緩和ケアの院内コンサルトローテーション
今回は、以前の緩和ケア病棟(PCU)ローテーションの紹介に続き、ニューヨークの大学病院での、緩和ケアチームの病棟コンサルトチームのローテーションについてまとめていきます。
コンサルトチームの働き方
アメリカの病院では日本以上に医療チームが細分化されており、特に大学病院のような大きな病院では沢山の専門科チームがコンサルタントとして一つの症例に関わります。
そんなコンサルタントチームの一つに緩和ケアチームがあり、終末期/重篤な疾患(癌など)を持つ患者さんの症状緩和や、治療方針決定ミーティングのサポート(Goals Of Care)などが主な役割になります。
ちなみに、一般的な疼痛管理に対しては、麻酔科チームが主体となった疼痛管理チーム(Acute/Chronic Pain)も存在するので、特に終末期/重篤な疾患を持たない患者さんの疼痛(慢性疼痛/術後疼痛など)については疼痛管理チームが担当することになっています。
チームの構成
私がフェローシップを行っている老年医学/緩和ケア部門は比較的規模が大きいことと、大学病院でコンサルト症例数も多いこともあり、緩和ケアのコンサルトチームだけでも複数のチームが存在します。(病棟コンサルトチームx2、ICU専属チーム、心不全緩和チーム、PCUチーム)
今回は病棟コンサルトチームに焦点を当てて解説するわけですが、各々のチームの構成メンバーについても触れていこうと思います。
緩和ケアコンサルトのチームメンバー
コンサルトチームは医師(指導医+フェロー+レジデント/医学生)、NP、チャプレン、ソーシャルワーカーなどが基本のグループになります。
そこに、症例に応じて、Spiritual Careの一環で音楽療法、マッサージ/ヨガ、アートセラピーなどの専門家が加わることがあります。
コンサルトで相談される症例
代表的なコンサルトの内容としては、癌患者さんなど重篤な疾患のある方の症状緩和(疼痛/嘔気嘔吐/せん妄など)、治療方針決定ミーティングのサポート(Goals Of Care)、緩和ケア病棟への転棟相談、ホスピスへの紹介の相談などが挙げられます。

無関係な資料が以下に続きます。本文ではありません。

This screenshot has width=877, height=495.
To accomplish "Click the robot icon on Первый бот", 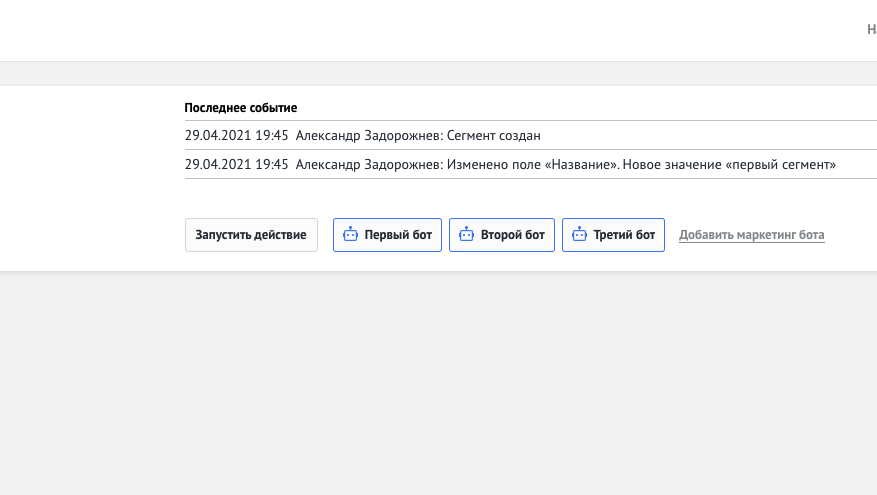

特に、治療方針決定ミーティングでは、上記に挙げたチャプレン、ソーシャルワーカーが実際の患者さん/家族とのミーティングに参加して、患者さん/家族のサポートを行います。
コンサルトの振り分け/トリアージナース
1日のコンサルト件数も多く、担当するチームも複数あるため日中の緩和ケアへのコンサルトはトリアージナース(NP)が全て一旦受けて、その後に振り分けが行われます。
特に緩和ケアコンサルトのチームはフェローやレジデント/医学生への教育的な役割も担っているため、十分な症例数を忙しすぎない範囲で診療できるように調整するためにはとても役立つシステムです。(新規のコンサルトは概ね一日3件程度までに なるように調整される)
トリアージを行うナース(NP)も緩和ケアでトレーニングを受けているので、症例に応じて緩和ケアチームが実際に患者さんを評価するまでの、一時的な治療方針の選択肢を提示したり、その場でコメントできるような問題に対しても対応してくれます。
まとめ
今回は、ニューヨークの大学病院で緩和ケアのコンサルトチームがどのように働いているのかを紹介しました。
緩和ケアのフェローとしては、一般病棟でも診療するような重篤な疾患のある患者さんの症状緩和や、難しい治療方針決定のミーティングでの話し合い方など、今後医師として汎用性の高いスキルを身につけられるローテーションだと感じています。